INPUT DATA
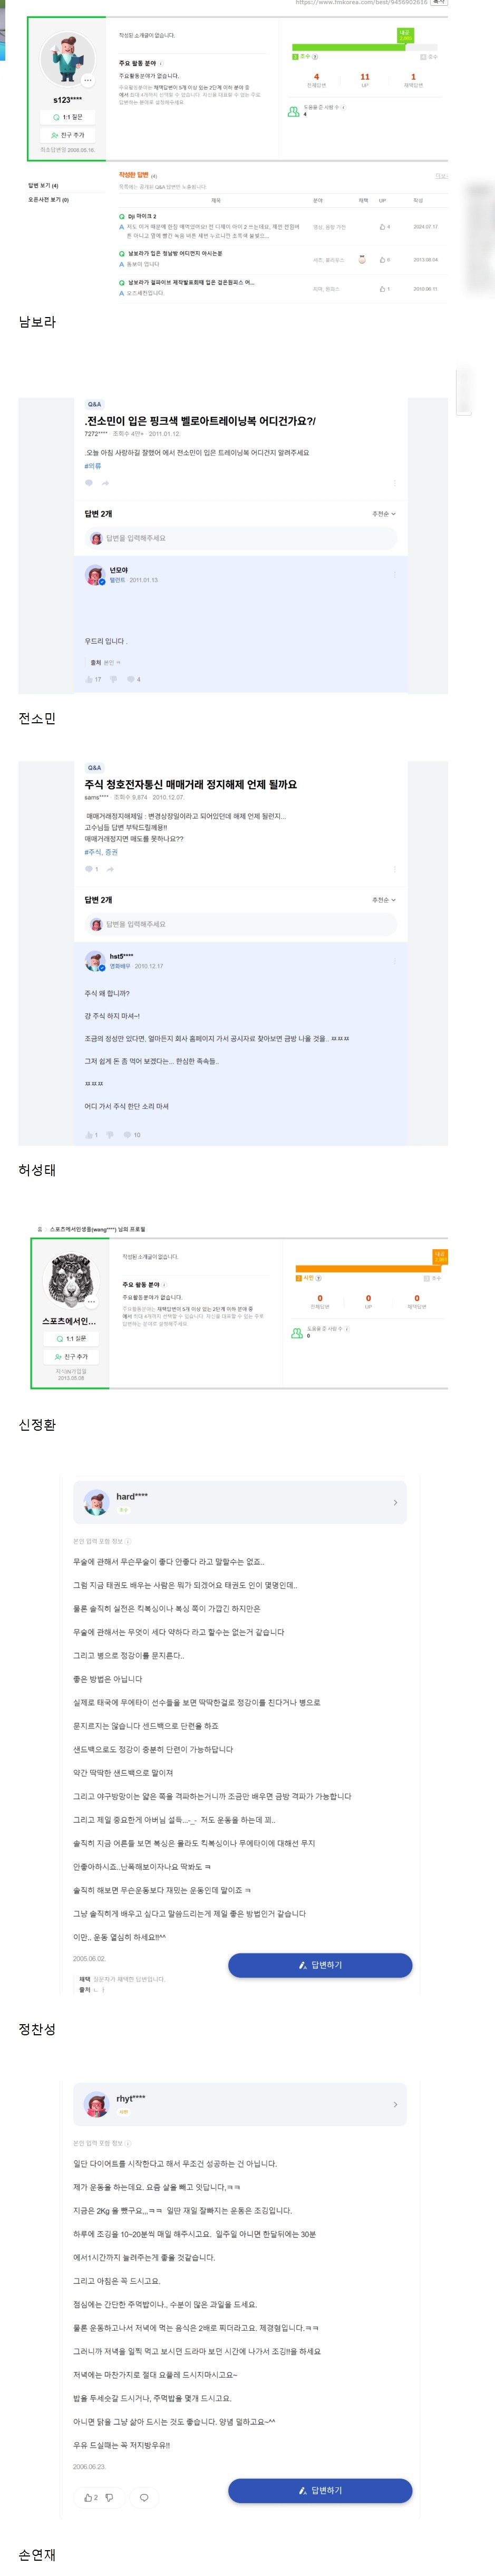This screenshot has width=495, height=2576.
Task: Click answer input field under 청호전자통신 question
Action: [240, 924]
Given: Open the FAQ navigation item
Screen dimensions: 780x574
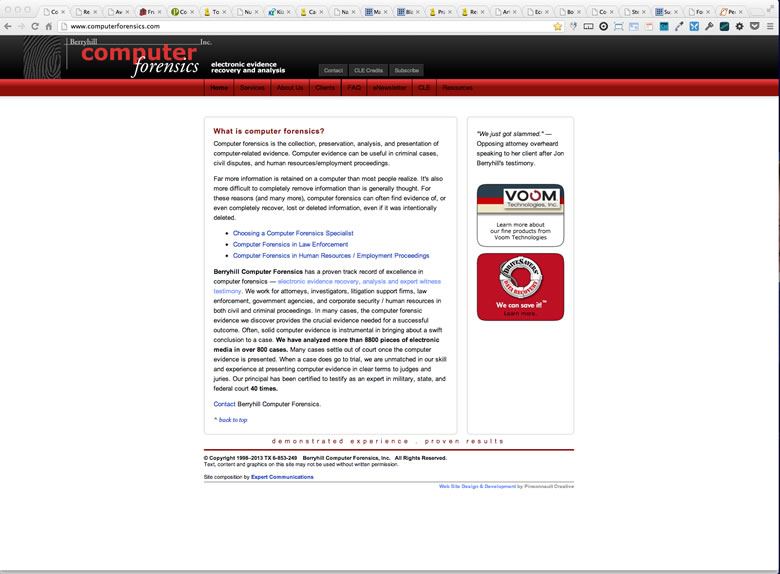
--
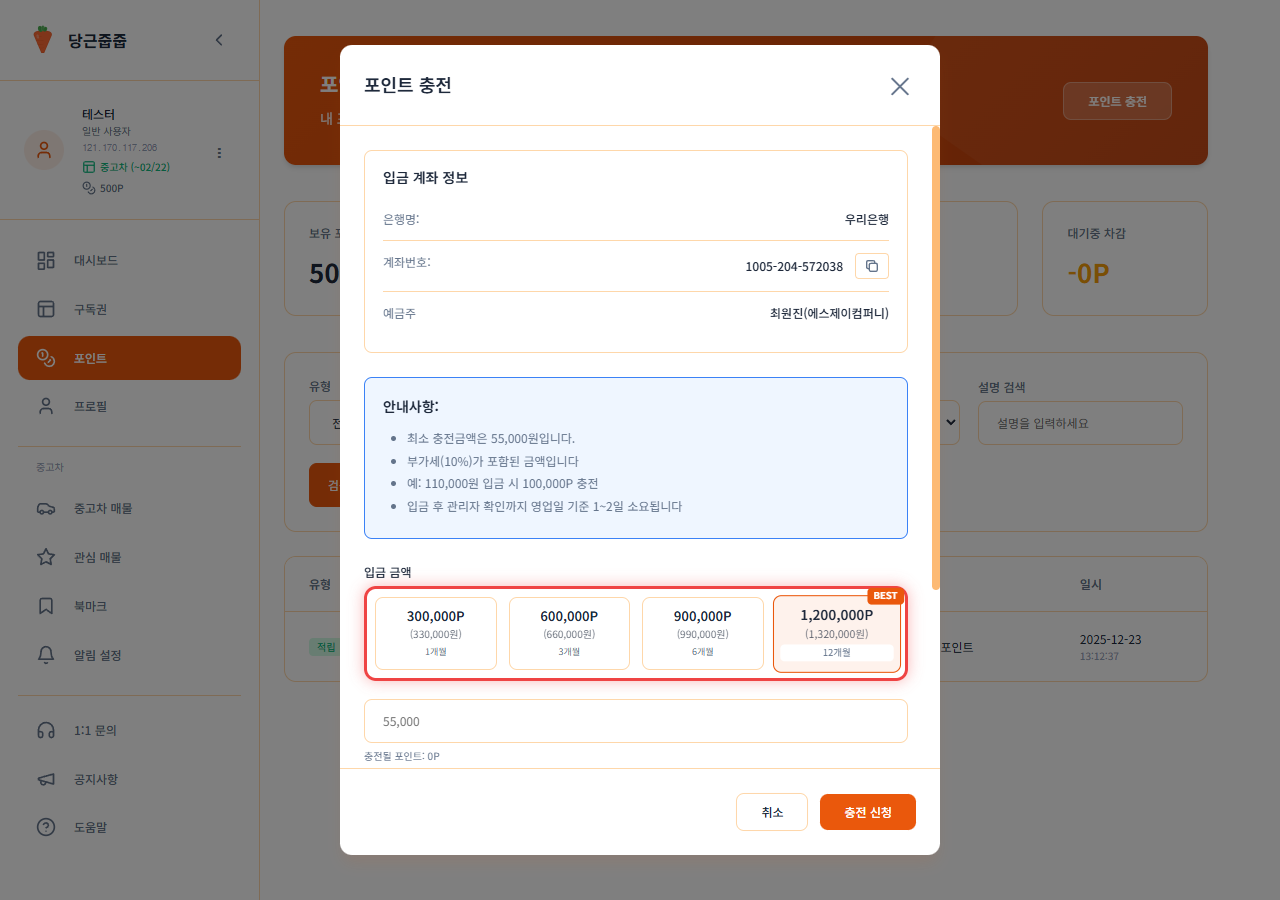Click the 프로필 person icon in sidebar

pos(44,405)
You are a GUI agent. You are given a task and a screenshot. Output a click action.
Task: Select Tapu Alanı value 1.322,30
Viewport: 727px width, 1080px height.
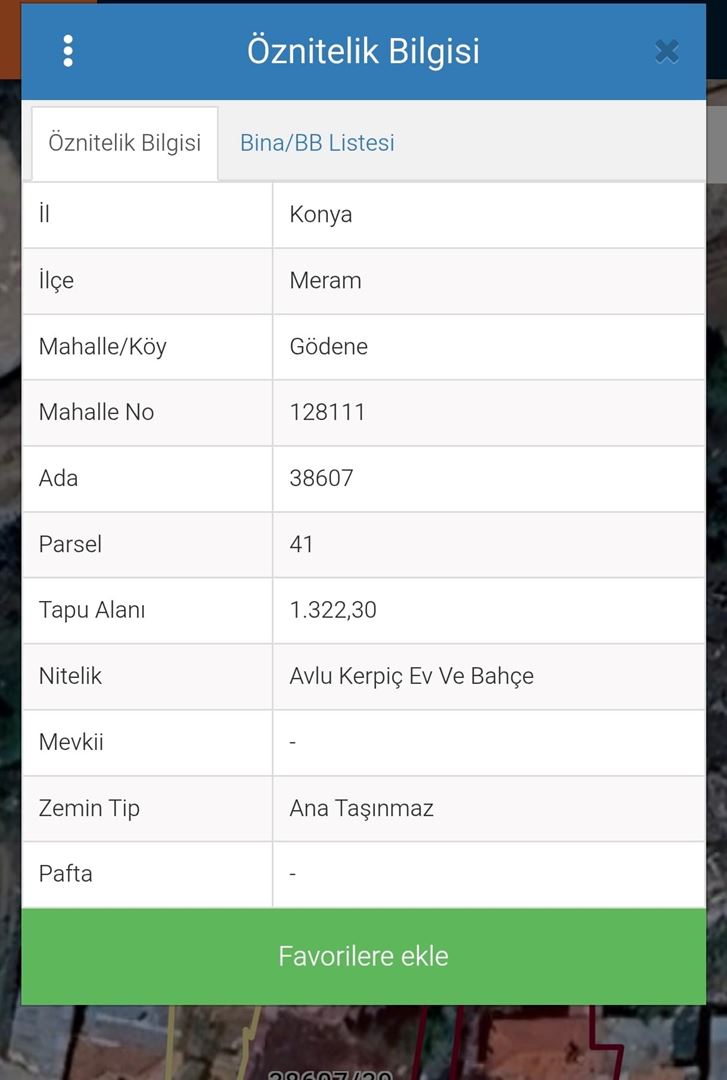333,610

TASK TO CARRY OUT
Look above for the line holding "Given: Open the FAQ navigation item" and the line holding "Screen dimensions: 780x574", then output exactly those two lines and every line between them, nothing more.

ANSWER BOX
Given: Open the FAQ navigation item
Screen dimensions: 780x574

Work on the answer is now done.